Joshua Kushner, fundador da Thrive Capital e um dos nomes mais influentes do venture capital global, está liderando um investimento de US$ 12,5 bilhões para adquirir, ao lado do ex-CEO da Disney Bob Iger, uma fatia de 83% do Los Angeles Lakers, uma das franquias mais icônicas da NBA. A transação, que ainda depende de aprovação, representa a venda da participação da família Buss, embora a negociação enfrente contestações legais internas, segundo reportagem da revista Fortune.
O movimento consolida Kushner como um investidor relevante no universo dos esportes profissionais, com participações anteriores no Memphis Grizzlies e no Miami Heat. Contudo, a análise que emerge no mercado é que a aquisição vai muito além do glamour de possuir um time lendário. O verdadeiro prêmio pode estar na estrutura tributária do negócio, que funciona como um poderoso escudo fiscal para indivíduos de altíssimo patrimônio.
O escudo fiscal dos bilionários
A legislação americana permite que donos de times esportivos utilizem uma engenharia fiscal sofisticada para minimizar seus impostos. A estratégia central consiste em alocar uma parcela substancial do preço de compra — analistas preveem que pode chegar a 90% no caso dos Lakers — a “ativos intangíveis”. Estes incluem desde os valiosos direitos de mídia e a força da marca até os contratos dos próprios jogadores.
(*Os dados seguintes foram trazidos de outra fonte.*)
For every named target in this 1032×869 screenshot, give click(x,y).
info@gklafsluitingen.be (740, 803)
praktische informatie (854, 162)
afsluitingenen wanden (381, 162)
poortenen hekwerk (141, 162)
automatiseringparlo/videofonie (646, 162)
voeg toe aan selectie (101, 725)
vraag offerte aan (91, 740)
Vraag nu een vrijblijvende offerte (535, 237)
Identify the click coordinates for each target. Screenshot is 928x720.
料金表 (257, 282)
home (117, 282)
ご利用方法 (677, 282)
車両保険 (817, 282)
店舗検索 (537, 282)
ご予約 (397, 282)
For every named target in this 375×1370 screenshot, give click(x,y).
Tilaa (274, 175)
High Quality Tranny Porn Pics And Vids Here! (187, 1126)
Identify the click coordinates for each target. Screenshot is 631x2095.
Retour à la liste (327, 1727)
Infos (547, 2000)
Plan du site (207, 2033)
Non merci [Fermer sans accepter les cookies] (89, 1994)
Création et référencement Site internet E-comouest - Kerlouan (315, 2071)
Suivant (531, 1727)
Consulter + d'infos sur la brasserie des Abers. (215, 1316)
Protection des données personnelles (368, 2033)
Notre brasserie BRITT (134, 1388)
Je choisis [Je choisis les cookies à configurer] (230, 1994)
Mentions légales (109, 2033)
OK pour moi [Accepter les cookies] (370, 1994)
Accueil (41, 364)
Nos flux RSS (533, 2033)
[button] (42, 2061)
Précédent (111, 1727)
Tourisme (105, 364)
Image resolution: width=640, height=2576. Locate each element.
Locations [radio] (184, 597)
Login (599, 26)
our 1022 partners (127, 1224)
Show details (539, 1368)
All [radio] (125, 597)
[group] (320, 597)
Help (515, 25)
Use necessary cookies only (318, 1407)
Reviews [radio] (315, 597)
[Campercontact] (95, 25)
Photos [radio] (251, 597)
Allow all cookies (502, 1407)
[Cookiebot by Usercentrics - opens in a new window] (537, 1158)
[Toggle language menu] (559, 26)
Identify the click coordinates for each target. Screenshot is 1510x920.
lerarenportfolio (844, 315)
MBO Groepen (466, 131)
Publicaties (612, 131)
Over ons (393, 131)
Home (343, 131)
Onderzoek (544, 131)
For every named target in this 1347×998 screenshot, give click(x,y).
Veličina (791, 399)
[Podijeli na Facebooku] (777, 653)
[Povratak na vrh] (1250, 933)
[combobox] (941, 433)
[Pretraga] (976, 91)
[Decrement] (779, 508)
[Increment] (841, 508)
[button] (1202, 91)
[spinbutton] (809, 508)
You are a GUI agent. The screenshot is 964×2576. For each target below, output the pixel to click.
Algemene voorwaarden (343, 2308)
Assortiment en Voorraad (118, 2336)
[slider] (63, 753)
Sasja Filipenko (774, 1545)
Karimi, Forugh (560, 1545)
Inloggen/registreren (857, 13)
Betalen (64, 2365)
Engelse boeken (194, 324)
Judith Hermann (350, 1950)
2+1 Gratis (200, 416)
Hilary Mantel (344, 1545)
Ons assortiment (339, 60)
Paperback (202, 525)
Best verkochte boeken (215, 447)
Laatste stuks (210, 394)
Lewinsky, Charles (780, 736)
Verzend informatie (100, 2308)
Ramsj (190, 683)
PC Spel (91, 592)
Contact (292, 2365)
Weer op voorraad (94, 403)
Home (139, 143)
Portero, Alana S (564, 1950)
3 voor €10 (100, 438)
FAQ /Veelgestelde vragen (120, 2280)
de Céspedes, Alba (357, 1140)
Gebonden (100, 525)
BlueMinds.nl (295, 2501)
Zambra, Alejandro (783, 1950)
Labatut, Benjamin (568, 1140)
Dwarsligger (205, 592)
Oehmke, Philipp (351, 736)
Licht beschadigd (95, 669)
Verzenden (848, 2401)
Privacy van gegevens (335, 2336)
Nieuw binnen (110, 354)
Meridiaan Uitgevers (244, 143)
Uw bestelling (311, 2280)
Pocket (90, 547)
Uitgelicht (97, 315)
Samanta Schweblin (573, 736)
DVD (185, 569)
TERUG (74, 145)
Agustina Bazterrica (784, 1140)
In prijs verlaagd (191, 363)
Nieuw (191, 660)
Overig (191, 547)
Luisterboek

Esses ativos podem ser amortizados ao longo de 15 anos, gerando perdas contábeis anuais que, na prática, não representam saídas de caixa. Essas “perdas no papel” são então usadas para abater lucros tributáveis de outras fontes de renda do proprietário. O resultado é uma redução drástica da conta a pagar ao fisco, mesmo que a franquia esportiva se valorize e suas operações sejam lucrativas.
Do venture capital ao Staples Center
Para Kushner, o timing da aquisição é particularmente estratégico. A Thrive Capital detém participações em algumas das startups mais valiosas do mundo, como SpaceX, OpenAI e Stripe. A expectativa é que, nos próximos anos, essas posições gerem um volume monumental de ganhos de capital tributáveis. A compra dos Lakers, portanto, funciona como uma preparação para esse evento de liquidez.
Segundo especialistas consultados pela Fortune, a estrutura permite que Kushner utilize as deduções geradas pelo time para compensar os lucros de seus investimentos em tecnologia. Trata-se de uma ferramenta de planejamento patrimonial mais vantajosa que o setor imobiliário, tradicionalmente usado para fins similares. O negócio mostra como um ativo de prestígio pode ser, ao mesmo tempo, um instrumento financeiro de alta performance.
O movimento de Kushner ilustra uma fronteira cada vez mais tênue entre o investimento em um negócio operacional e a estruturação de um portfólio pessoal. Para a elite do capital, um time da NBA não é apenas um time; é uma peça fundamental em um complexo quebra-cabeça tributário, jogado em uma escala que poucos conseguem acessar.